DATA ::

⟨

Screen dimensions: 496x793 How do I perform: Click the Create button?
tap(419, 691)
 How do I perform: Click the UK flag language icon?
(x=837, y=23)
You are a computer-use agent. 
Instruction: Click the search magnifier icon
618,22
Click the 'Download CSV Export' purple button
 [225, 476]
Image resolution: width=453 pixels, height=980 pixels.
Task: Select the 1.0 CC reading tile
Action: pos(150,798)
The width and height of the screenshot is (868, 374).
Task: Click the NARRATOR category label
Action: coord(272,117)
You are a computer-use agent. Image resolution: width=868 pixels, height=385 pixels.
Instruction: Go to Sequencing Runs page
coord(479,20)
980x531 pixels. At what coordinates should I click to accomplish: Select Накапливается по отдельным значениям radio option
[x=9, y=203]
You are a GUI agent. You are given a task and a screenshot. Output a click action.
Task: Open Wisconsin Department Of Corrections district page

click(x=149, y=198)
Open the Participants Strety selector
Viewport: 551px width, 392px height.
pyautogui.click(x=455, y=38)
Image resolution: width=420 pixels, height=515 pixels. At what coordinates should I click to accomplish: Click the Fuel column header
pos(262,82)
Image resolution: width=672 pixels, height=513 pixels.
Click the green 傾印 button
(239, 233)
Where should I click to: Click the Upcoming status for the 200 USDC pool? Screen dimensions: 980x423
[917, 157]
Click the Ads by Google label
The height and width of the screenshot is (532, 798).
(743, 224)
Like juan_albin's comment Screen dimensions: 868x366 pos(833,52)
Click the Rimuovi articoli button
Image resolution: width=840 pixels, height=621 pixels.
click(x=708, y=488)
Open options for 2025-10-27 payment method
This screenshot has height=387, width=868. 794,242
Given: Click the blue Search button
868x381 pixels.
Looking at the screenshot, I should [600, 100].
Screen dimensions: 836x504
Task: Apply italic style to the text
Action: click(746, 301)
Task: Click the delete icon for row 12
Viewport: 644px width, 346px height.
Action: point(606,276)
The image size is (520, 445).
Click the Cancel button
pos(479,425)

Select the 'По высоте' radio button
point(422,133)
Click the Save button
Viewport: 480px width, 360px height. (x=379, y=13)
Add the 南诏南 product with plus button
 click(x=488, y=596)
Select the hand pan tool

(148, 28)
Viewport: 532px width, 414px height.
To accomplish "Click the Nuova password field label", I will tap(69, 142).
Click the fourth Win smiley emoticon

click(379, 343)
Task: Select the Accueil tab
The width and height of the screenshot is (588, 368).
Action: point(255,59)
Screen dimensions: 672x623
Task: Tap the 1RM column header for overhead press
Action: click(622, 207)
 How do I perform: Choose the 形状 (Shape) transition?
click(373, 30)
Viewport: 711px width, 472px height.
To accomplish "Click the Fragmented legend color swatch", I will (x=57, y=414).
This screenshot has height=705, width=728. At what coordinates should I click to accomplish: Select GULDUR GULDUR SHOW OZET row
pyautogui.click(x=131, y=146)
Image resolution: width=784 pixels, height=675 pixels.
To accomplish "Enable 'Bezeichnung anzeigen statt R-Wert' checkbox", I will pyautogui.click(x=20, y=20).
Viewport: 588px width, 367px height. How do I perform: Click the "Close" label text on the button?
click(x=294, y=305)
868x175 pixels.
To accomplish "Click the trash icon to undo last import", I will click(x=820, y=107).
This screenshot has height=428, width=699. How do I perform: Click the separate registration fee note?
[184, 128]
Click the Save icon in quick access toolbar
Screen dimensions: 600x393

⟩

WORK INSTRUCTIONS :: Scan the records for the string "computer" and report each line where it occurs.

FINISHED TASK ::
You are a computer-use agent. 
You are a computer-use agent. Image resolution: width=868 pixels, height=385 pixels.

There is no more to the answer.